The forensic keyword search typically follows a process where an analyst acquire a questionable hard drive and creates a repository of keyword(s), also known as “dirty words”, to search the disk image.

However, it is a challenge to ﬁnd a string type keyword when the hard disk image is comprised of binary data. Therefore, we ﬁrst need to extract printable data from a binary image disk.

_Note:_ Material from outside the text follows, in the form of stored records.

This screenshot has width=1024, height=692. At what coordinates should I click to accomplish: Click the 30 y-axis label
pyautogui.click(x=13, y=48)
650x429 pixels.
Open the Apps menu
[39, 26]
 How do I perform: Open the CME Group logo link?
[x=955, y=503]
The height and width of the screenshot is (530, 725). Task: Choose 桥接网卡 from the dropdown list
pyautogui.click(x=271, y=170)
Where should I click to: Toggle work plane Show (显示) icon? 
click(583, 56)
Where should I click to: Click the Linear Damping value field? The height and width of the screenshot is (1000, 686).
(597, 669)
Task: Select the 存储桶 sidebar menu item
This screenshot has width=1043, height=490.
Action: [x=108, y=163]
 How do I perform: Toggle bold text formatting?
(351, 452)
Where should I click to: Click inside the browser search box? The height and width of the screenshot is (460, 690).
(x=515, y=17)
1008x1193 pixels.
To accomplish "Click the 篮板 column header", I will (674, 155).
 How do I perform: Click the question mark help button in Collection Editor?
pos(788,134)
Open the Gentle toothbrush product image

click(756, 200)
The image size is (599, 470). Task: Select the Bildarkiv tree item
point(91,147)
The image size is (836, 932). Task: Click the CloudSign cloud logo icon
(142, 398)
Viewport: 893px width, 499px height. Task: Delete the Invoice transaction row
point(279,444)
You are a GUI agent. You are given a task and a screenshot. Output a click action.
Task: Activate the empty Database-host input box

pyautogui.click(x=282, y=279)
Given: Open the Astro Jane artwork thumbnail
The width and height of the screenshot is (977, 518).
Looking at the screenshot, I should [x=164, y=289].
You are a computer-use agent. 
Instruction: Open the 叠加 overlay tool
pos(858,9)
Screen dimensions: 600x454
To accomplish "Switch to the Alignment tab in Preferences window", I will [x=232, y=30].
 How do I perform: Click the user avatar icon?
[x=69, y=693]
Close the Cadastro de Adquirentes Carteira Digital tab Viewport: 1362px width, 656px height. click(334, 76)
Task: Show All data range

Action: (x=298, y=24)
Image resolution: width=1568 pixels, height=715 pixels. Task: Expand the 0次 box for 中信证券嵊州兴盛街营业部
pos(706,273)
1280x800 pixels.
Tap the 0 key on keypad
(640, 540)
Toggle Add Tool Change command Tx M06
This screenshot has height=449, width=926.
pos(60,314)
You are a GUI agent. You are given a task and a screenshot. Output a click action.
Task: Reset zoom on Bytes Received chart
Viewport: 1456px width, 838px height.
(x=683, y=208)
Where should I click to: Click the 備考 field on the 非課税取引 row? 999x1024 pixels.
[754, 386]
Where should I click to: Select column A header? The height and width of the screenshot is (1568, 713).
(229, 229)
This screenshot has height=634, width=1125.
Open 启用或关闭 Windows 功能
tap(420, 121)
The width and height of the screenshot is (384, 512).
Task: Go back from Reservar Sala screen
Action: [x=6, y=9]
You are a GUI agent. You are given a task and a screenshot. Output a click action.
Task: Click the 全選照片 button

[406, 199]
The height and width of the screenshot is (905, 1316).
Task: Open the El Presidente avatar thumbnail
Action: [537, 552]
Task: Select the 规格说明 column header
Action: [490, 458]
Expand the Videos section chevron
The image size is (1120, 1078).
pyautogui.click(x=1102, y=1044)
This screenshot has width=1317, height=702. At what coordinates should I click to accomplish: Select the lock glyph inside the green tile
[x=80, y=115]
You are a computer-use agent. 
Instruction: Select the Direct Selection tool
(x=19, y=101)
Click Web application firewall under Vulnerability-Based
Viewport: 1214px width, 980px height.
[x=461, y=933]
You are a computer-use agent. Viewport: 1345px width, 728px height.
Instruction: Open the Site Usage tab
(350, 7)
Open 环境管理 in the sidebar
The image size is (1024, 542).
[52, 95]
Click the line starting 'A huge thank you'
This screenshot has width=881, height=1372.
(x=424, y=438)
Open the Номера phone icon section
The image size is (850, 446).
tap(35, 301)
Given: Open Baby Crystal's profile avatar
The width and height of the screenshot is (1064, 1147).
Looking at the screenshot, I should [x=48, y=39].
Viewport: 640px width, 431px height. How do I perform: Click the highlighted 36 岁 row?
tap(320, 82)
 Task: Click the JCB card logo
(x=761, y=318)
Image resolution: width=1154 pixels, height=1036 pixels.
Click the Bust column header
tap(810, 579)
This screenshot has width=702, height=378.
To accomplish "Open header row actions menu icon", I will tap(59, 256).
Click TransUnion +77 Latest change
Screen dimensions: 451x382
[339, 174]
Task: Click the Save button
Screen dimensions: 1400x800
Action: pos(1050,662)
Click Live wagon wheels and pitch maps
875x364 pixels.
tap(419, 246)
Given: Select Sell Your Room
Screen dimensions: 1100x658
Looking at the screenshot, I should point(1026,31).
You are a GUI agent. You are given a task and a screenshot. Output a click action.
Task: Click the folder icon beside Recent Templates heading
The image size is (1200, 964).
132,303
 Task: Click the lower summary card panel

In order for a disk or partition image to be searched by using a search tool like “grep”, we will need to print the strings of printable characters in the disk image into a text ﬁle, and then a search can be performed against the text ﬁle instead of the image ﬁle. The Sleuthkit provides a tool called srch_strings to print the strings of printable characters in ﬁles, and the investigator will also need to print the location of the string so that the location (or the byte offset) can be used later to locate the data unit which contains any keywords of interest to the investigation. Afterwards, you can search the resulted text ﬁle, based on your deﬁned keywords by using the “grep” command. It is worth noting that if we were to simply perform a grep on the image we would not have made any of these hits at all. Thus, we will search the text ﬁle resulted from the command srch_strings.

The output .asc ﬁle from the srch_strings command contains all the printable data along with their locations in the disk image. Afterwards, we can search the keyword within the .asc ﬁle, for example, using the grep command. If a match is found, the analyst perform further analysis by discovering the meta-data structure for the ﬁle that occupies the disk unit where keyword resides.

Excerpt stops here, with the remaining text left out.